Das Weg-Wort - Werktagsgedanken aus der Bahnhofkirche Zürich
 
Weg-Wort vom 1. September 2021
 
Umfassend
Obwohl mich niemand davon überzeugen muss, dass es eine Wohltat ist im Wald unterwegs zu sein, habe ich mich auf ein Touristenangebot an meinem Urlaubsort eingelassen: Waldbaden stand dort auf dem Programm.
Von den vielen unerwarteten Erfahrungen ist mir eine in besonderer Erinnerung geblieben:
Wir waren als Gruppe unterwegs. An einem Punkt hat die Leiterin angehalten und uns gebeten das nächste Stück Weg in Ruhe und alleine zu gehen und dann am nächsten Rastplatz zu warten, bis alle eingetroffen sind.
Im Zweiminutenabstand sind wir losgegangen und ich bin mein kleines Stück Weg mit grosser Aufmerksamkeit allein durch Wald und Wiese gelaufen. Auf dem Rastplatz haben wir uns im Kreis aufgestellt und jede und jeder hat davon berichtet, was er oder sie unterwegs gesehen, gehört und gespürt hat.

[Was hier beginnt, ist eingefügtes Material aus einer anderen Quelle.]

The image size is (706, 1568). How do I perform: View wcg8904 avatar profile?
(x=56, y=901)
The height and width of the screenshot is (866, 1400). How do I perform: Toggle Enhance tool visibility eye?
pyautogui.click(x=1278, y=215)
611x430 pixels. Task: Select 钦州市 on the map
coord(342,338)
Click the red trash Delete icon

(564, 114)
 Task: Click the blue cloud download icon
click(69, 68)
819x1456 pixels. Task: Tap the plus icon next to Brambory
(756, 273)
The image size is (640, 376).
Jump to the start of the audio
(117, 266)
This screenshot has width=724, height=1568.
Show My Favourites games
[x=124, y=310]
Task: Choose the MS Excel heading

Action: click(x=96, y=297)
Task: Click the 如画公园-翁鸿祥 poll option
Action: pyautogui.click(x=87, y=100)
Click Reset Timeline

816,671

Ich war erstaunt, was die anderen alles auf dem kurzen Wegstück gesehen und wahrgenommen haben. Zum Schluss haben wir geschwiegen. Es ist uns in diesem Moment, ohne dass wir das in Worte gefasst hätten, bewusst geworden, dass wir alle die Welt ein wenig anders sehen, ein wenig anders wahrnehmen, ein wenig anders fühlen.
Jede Wahrnehmung, jede Deutung ist richtig und wichtig. Das Zusammentragen der Erfahrungen, das Staunen, über das, was die anderen gesehen haben, hat unsere Erfahrung erst komplett gemacht. Gemeinsam haben wir ein umfassenderes Bild von unserem Waldweg zusammengetragen, als es uns allein möglich gewesen wäre.